Essen, 6. Juli – Den größtmöglichen Coup hatte die Berliner Regisseurin Maren Ade mit „Toni Erdmann“ schon im Mai gelandet: An der Côte d’Azur überschlug sich die internationale Filmpresse über diesen ersten deutschen Beitrag bei den Filmfestspielen in Cannes seit acht Jahren. Nun präsentierte sie in Begleitung ihrer fulminanten Hauptdarstellerin Sandra Hüller in Essen die Deutschland-Premiere ihres Films. Schon nach wenigen Minuten wurde in der ausverkauften Lichtburg geschmunzelt und dann immer lauter gelacht über diese außergewöhnliche Tragikomödie bis schließlich eine sensationelle Gesangsnummer von Sandra Hüller Szenen-Applaus erntete.

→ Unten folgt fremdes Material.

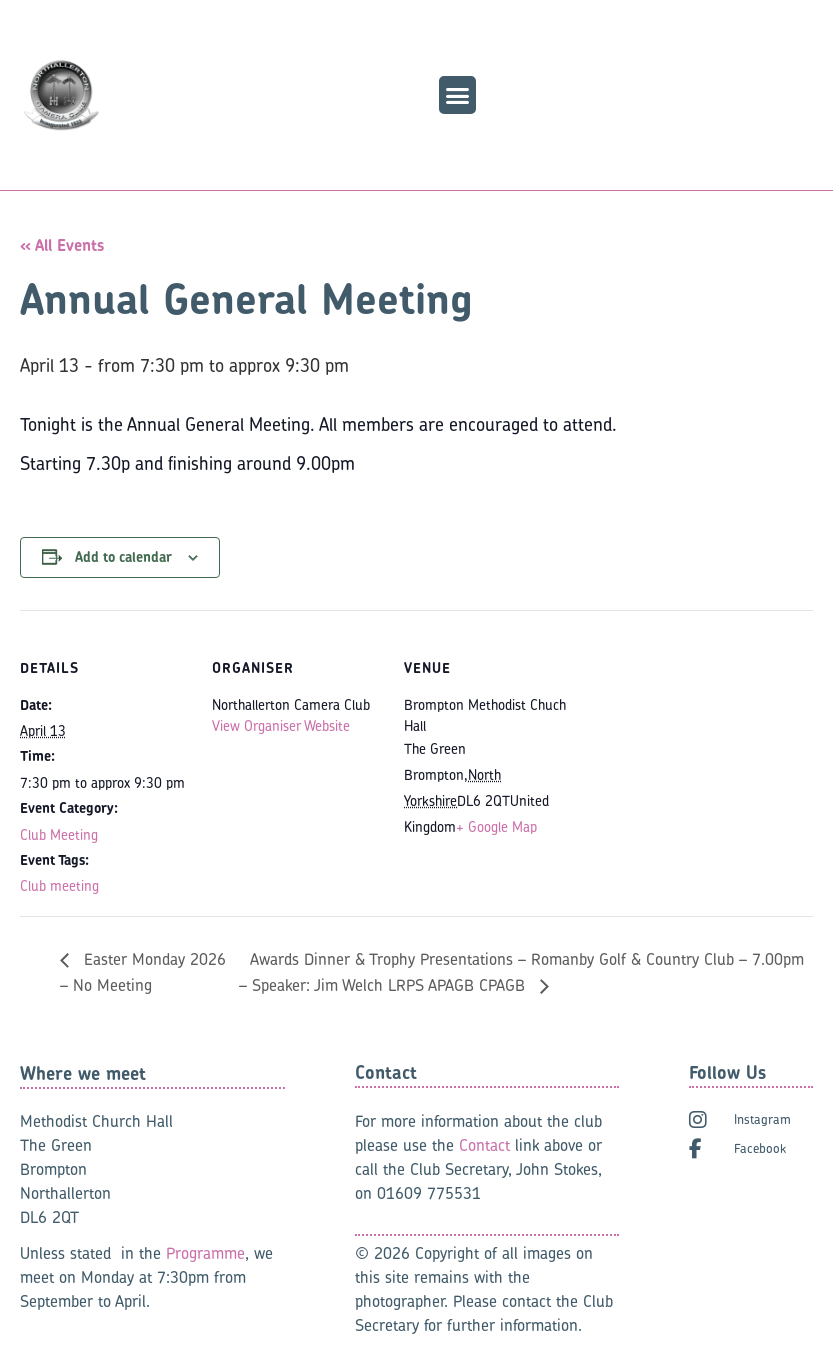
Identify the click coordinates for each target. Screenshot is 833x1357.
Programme (205, 1253)
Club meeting (59, 885)
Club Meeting (59, 834)
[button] (458, 95)
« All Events (62, 245)
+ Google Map (496, 826)
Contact (484, 1145)
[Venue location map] (701, 747)
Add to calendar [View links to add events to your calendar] (123, 556)
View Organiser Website (281, 725)
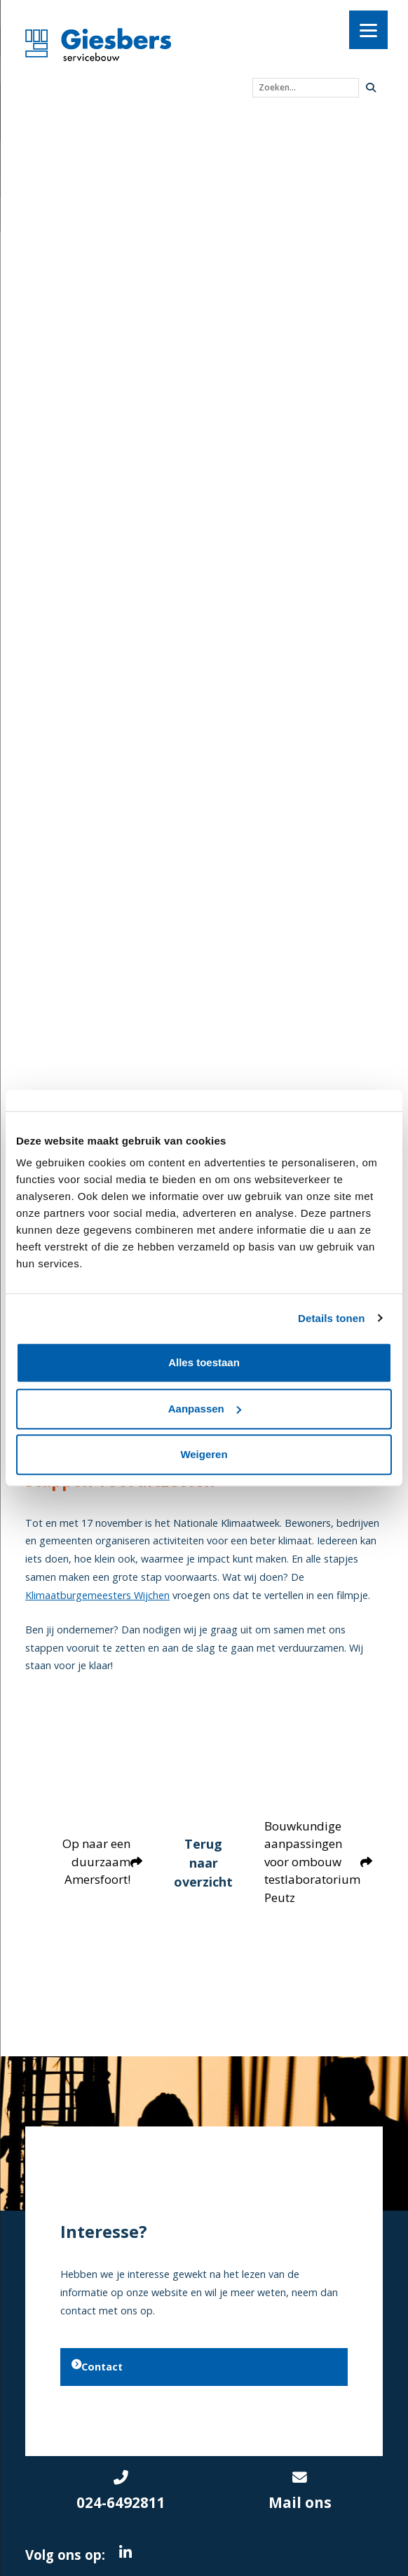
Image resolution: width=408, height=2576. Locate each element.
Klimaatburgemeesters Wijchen (97, 1595)
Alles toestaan (204, 1362)
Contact (97, 2365)
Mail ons (300, 2488)
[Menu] (368, 30)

Das Team, allen voran der legendäre Verleih-Chef Christoph Ott, äußerten sich begeistert über den Rahmen: „Die Lichtburg ist das allerschönste Premieren-Kino in Deutschland. Das gibt es weder in München noch in Berlin. Weder das Kino, noch das Publikum. Sie geben dieser Premiere Glanz.“
„Toni Erdmann“ mutet an wie eine Mischung aus Loriot und „Female Perversions“, und dieser skurrile Spagat, den Maren Ade mit sicherer Hand durch inszeniert, spinnt das Publikum ein in die dysfunktionale Beziehung zwischen Vater und Tochter: Zwei Menschen, die unterschiedlicher nicht sein könnten und sich aneinander abarbeiten. Da ist der Vater (Peter Simonischek) mit bulliger, schmuddeliger Präsenz, der versucht irgendwie in Kontakt zu kommen mit seiner Tochter Ines (Sandra Hüller), einer international erfolgreichen, nervösen Unternehmensberaterin. Die beiden liegen definitiv nicht auf einer Wellenlänge. Er ist ziemlich abgehalftert, Ines dagegen stets aus dem Ei gepellt in ihrer beinharten Business-Welt. In Bukarest, wo sie sich grade um das „Outsourcing“ einer angeschlagenen Firma kümmert, taucht nun überraschend der Vater auf, mischt sich in ihr Leben ein und tritt absichtlich in jedes Fettnäpfchen, das sich ihm bietet. Mit einem Faible für absurde Verkleidungen und skurrilen Witz bringt er Ines in hochnotpeinliche Situationen; mal in der Bukarester US-Botschaft, mal im Luxus-Club oder vor dem Chef. Während sie gerade per Videochat eine kleine Session in Selbstoptimierung mit ihrem Coach durchzieht, lauert er schon auf der Dachterrasse der Firma und spielt vor den Arbeitskollegen die Karikatur eines Strippen ziehenden Geschäftsmanns, alias Toni Erdmann. Und weil in dieser Scheinwelt sowieso alle nur irgendwelche Rollen spielen und an ihrer „performance“ arbeiten, treibt Toni Erdmann nur komödiantisch auf die Spitze, was er um sich herum wahrnimmt. Dieser Eindruck von Verstellung und Getue ist omnipräsent. Toni streut mit seiner Übertreibung nur ein bisschen Sand ins Getriebe. „Bist du eigentlich ein Mensch?“, fragt er dann irgendwann seine Tochter in einem der wenigen Momente der Ernsthaftigkeit.
Das Thema Familie interessiere sie schon länger, führt Ade in einem kurzen Gespräch nach dem Film aus. Ihr ginge es darum, die typisch statische Familien-Konstellation, in der jeder seine Rolle inne hat, aufzubrechen. So erfindet sie diesen Vater, der seine Umwelt mit Scherzen herausfordert und nervt. „Ein Mann, der sich verwandelt in einen anderen, um seiner Tochter neu zu begegnen.“ Auch in ihrer eigenen Familie gäbe es den Hang, Probleme mit Humor zu lösen, so Ade.
En passant dekliniert Maren Ade bitterböse die abgebrühten Riten einer neoliberalen Business-Welt durch, die egozentrisch um sich selber kreist und keinen Platz für Menschlichkeit lässt.
„Toni Erdmann“ startet am 14. Juli in den deutschen Kinos.